Friday, 17 November 2006

Small doses

As I listened to Ebroglio I wondered how amazing it would be to go out with someone who's affection I didn't think I was worthy of. Now I realise that superficially seems to suggest that I have quite a high opinion of myself, but that's not really what I meant to suggest. I know and love many people who make me feel unworthy of their affection, in a good way I suppose, and it'd just be pretty damn amazing to go out with someone that I held in the same esteem.

But pedastals can always be toppled, and glueing the pieces back together can never return what you once had.

I've been meaning to blog for a while.
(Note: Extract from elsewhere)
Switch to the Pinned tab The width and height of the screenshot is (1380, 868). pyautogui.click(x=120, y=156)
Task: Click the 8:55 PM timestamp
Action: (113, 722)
I still have a lot to say but at the moment I don't have much time to say it.

I've just worked my longest week since I arrived here, but this time it didn't feel too bad because I was doing something on my own. It feels better to have some control.

Earlier today someone told me I had to be careful not to burn out. I work pretty hard but by no means as hard as many of the people around me. This morning, deprived of sleep for several nights on the row, I allowed myself to listen to one more track at the lounge window (for those of you who don't know it's possibly the greatest window I have ever had). I suddenly felt pretty damn lonely, and all in all things out here on the people front aren't going badly at the moment. The writing is on the wall, and it seems clear that my work is going to be the most important thing in my daily life for the immediate future. There's a part of me that is pretty damn happy with having the job that I do, and the rest of me that is disgusted with the direction my life is taking. After all, anyone given the chances I have been given could have made it here. Value added hey?